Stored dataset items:
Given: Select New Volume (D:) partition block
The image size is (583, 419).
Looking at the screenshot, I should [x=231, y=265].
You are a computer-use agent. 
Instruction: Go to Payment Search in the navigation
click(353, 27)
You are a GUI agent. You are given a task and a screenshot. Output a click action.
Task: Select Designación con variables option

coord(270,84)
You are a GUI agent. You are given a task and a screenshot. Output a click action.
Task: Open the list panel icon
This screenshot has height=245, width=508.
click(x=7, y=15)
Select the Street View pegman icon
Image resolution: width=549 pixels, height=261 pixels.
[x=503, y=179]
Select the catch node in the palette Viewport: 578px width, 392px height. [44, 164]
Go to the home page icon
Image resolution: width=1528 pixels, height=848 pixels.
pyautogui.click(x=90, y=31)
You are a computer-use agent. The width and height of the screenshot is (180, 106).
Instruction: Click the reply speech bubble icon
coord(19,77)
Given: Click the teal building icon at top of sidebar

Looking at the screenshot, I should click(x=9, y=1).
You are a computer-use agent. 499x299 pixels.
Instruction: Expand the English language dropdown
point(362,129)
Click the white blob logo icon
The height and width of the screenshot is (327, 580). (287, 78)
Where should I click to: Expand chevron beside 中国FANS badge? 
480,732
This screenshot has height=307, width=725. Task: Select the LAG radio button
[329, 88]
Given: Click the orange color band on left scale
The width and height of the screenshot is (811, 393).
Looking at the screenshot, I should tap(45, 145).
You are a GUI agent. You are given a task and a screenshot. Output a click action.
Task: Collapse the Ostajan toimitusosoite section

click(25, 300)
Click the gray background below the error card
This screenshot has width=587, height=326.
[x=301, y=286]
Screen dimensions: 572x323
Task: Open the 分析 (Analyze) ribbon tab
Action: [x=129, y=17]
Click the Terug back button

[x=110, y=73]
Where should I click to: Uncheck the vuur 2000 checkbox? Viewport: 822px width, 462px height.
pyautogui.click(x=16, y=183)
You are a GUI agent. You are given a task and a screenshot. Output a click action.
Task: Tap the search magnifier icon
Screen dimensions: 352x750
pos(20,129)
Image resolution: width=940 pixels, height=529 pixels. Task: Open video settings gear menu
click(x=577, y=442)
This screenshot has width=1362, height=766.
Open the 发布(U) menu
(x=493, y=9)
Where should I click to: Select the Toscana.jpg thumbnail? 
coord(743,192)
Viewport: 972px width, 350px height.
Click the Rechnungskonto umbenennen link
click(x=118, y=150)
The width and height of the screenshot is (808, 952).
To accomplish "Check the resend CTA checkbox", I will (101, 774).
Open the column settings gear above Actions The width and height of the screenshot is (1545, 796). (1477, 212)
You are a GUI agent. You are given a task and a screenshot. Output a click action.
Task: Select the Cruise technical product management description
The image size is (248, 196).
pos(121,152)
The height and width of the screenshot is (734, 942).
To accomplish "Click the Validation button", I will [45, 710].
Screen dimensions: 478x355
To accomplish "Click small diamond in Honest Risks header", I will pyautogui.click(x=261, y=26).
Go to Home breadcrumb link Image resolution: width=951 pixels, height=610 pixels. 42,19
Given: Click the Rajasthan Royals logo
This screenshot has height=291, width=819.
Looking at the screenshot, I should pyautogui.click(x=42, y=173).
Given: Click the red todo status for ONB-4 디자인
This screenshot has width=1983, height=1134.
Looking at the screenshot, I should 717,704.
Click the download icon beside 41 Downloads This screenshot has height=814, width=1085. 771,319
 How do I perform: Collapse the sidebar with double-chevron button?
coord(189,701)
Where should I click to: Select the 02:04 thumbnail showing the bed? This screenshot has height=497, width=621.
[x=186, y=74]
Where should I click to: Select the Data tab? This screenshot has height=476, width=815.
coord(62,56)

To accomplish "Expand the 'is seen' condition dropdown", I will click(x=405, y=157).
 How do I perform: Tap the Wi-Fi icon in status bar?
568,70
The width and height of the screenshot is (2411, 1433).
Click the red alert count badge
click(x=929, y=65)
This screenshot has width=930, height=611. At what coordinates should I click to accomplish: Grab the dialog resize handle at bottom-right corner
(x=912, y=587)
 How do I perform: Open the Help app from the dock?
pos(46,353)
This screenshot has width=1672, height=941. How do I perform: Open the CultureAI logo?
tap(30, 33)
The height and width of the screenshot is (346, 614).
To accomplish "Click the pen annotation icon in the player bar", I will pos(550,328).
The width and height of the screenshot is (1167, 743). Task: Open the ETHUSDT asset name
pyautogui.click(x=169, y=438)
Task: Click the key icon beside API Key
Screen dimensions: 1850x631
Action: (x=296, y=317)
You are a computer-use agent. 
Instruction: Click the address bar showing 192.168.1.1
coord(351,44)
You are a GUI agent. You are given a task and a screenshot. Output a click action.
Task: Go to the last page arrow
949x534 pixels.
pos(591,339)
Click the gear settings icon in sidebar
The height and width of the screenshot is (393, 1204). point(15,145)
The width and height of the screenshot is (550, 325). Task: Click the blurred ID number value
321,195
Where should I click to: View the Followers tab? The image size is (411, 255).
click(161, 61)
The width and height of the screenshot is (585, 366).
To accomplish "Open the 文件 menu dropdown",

> [Task to complete]: Return every line of the listing above unchanged, from first to last.

> [Answer for this exercise]:
Given: Select New Volume (D:) partition block
The image size is (583, 419).
Looking at the screenshot, I should [x=231, y=265].
You are a computer-use agent. 
Instruction: Go to Payment Search in the navigation
click(353, 27)
You are a GUI agent. You are given a task and a screenshot. Output a click action.
Task: Select Designación con variables option

coord(270,84)
You are a GUI agent. You are given a task and a screenshot. Output a click action.
Task: Open the list panel icon
This screenshot has height=245, width=508.
click(x=7, y=15)
Select the Street View pegman icon
Image resolution: width=549 pixels, height=261 pixels.
[x=503, y=179]
Select the catch node in the palette Viewport: 578px width, 392px height. [44, 164]
Go to the home page icon
Image resolution: width=1528 pixels, height=848 pixels.
pyautogui.click(x=90, y=31)
You are a computer-use agent. The width and height of the screenshot is (180, 106).
Instruction: Click the reply speech bubble icon
coord(19,77)
Given: Click the teal building icon at top of sidebar

Looking at the screenshot, I should click(x=9, y=1).
You are a computer-use agent. 499x299 pixels.
Instruction: Expand the English language dropdown
point(362,129)
Click the white blob logo icon
The height and width of the screenshot is (327, 580). (287, 78)
Where should I click to: Expand chevron beside 中国FANS badge? 
480,732
This screenshot has height=307, width=725. Task: Select the LAG radio button
[329, 88]
Given: Click the orange color band on left scale
The width and height of the screenshot is (811, 393).
Looking at the screenshot, I should tap(45, 145).
You are a GUI agent. You are given a task and a screenshot. Output a click action.
Task: Collapse the Ostajan toimitusosoite section

click(25, 300)
Click the gray background below the error card
This screenshot has width=587, height=326.
[x=301, y=286]
Screen dimensions: 572x323
Task: Open the 分析 (Analyze) ribbon tab
Action: [x=129, y=17]
Click the Terug back button

[x=110, y=73]
Where should I click to: Uncheck the vuur 2000 checkbox? Viewport: 822px width, 462px height.
pyautogui.click(x=16, y=183)
You are a GUI agent. You are given a task and a screenshot. Output a click action.
Task: Tap the search magnifier icon
Screen dimensions: 352x750
pos(20,129)
Image resolution: width=940 pixels, height=529 pixels. Task: Open video settings gear menu
click(x=577, y=442)
This screenshot has width=1362, height=766.
Open the 发布(U) menu
(x=493, y=9)
Where should I click to: Select the Toscana.jpg thumbnail? 
coord(743,192)
Viewport: 972px width, 350px height.
Click the Rechnungskonto umbenennen link
click(x=118, y=150)
The width and height of the screenshot is (808, 952).
To accomplish "Check the resend CTA checkbox", I will (101, 774).
Open the column settings gear above Actions The width and height of the screenshot is (1545, 796). (1477, 212)
You are a GUI agent. You are given a task and a screenshot. Output a click action.
Task: Select the Cruise technical product management description
The image size is (248, 196).
pos(121,152)
The height and width of the screenshot is (734, 942).
To accomplish "Click the Validation button", I will [45, 710].
Screen dimensions: 478x355
To accomplish "Click small diamond in Honest Risks header", I will pyautogui.click(x=261, y=26).
Go to Home breadcrumb link Image resolution: width=951 pixels, height=610 pixels. 42,19
Given: Click the Rajasthan Royals logo
This screenshot has height=291, width=819.
Looking at the screenshot, I should pyautogui.click(x=42, y=173).
Given: Click the red todo status for ONB-4 디자인
This screenshot has width=1983, height=1134.
Looking at the screenshot, I should 717,704.
Click the download icon beside 41 Downloads This screenshot has height=814, width=1085. 771,319
 How do I perform: Collapse the sidebar with double-chevron button?
coord(189,701)
Where should I click to: Select the 02:04 thumbnail showing the bed? This screenshot has height=497, width=621.
[x=186, y=74]
Where should I click to: Select the Data tab? This screenshot has height=476, width=815.
coord(62,56)

To accomplish "Expand the 'is seen' condition dropdown", I will click(x=405, y=157).
 How do I perform: Tap the Wi-Fi icon in status bar?
568,70
The width and height of the screenshot is (2411, 1433).
Click the red alert count badge
click(x=929, y=65)
This screenshot has width=930, height=611. At what coordinates should I click to accomplish: Grab the dialog resize handle at bottom-right corner
(x=912, y=587)
 How do I perform: Open the Help app from the dock?
pos(46,353)
This screenshot has width=1672, height=941. How do I perform: Open the CultureAI logo?
tap(30, 33)
The height and width of the screenshot is (346, 614).
To accomplish "Click the pen annotation icon in the player bar", I will pos(550,328).
The width and height of the screenshot is (1167, 743). Task: Open the ETHUSDT asset name
pyautogui.click(x=169, y=438)
Task: Click the key icon beside API Key
Screen dimensions: 1850x631
Action: (x=296, y=317)
You are a computer-use agent. 
Instruction: Click the address bar showing 192.168.1.1
coord(351,44)
You are a GUI agent. You are given a task and a screenshot. Output a click action.
Task: Go to the last page arrow
949x534 pixels.
pos(591,339)
Click the gear settings icon in sidebar
The height and width of the screenshot is (393, 1204). point(15,145)
The width and height of the screenshot is (550, 325). Task: Click the blurred ID number value
321,195
Where should I click to: View the Followers tab? The image size is (411, 255).
click(161, 61)
The width and height of the screenshot is (585, 366).
To accomplish "Open the 文件 menu dropdown",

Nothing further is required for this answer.